In this little haul there are actually four reggae singles. Here’s one of them.

Friday, May 02, 2014


The kitchen decorating goes on. The cabinets need to coats of paint. It feel a bit like painting the Forth road bridge. On top of that Mrs Darce is currently on her annual jaunt to Turkey with her bestest friend to see her friend’s mother. This means I have to do other things like cook,  food shop, wash and iron clothes. At this time I realise just how much time these basic tasks take up, and how much I appreciate Mrs Darce.

So, little or no time for blogging.

Here’s a quicky. The Canyon label’s last ever release - #54 – in 1970. I have just bought this and when I put it on the deck earlier today I would bet it was the first time it had ever been played. It looks absolutely mint. Appearances can be deceiving though. On close inspection there are some bubbles and general rubbish in the pressing, a common problem with US vinyl in the early 70s. So, although I am sure it is the first time it has graced a turntable, this 45 does have some play issues – the nasty thwop thwop near the end of the B side for example. Never mind.
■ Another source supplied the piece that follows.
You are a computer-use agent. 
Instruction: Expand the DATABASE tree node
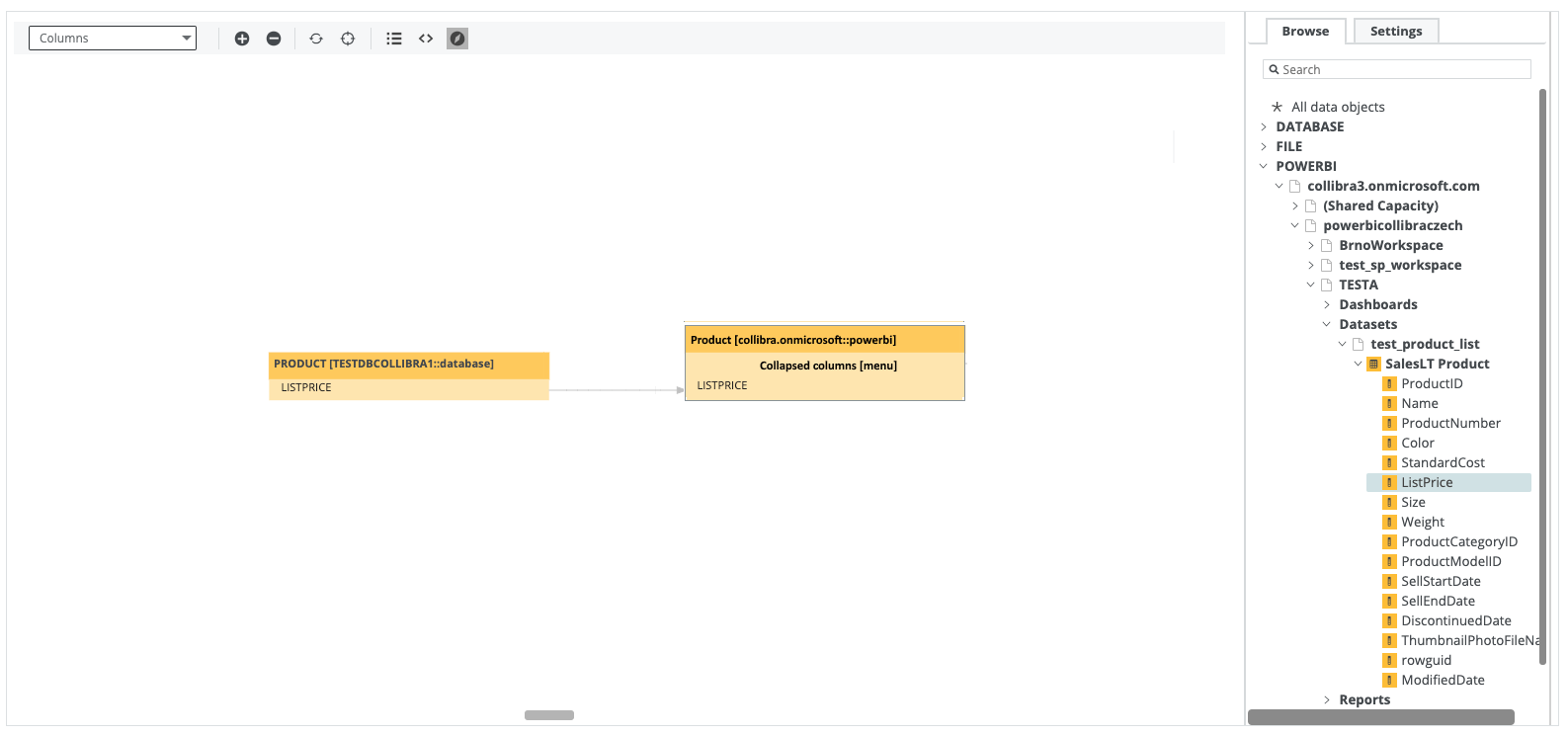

These tracks are both from Doris Duke’s revered I’m A Loser album I believe. I was familiar with the B side, but not The Feeling Is Right. I love this. The simple piano motif and the strings make the arrangement just irresistible.  

Note: you might not want to listen to the B side straightaway, it might spoil your Friday night. Deep almost to the point of mournful.  But it is great anyway, so set aside some other time.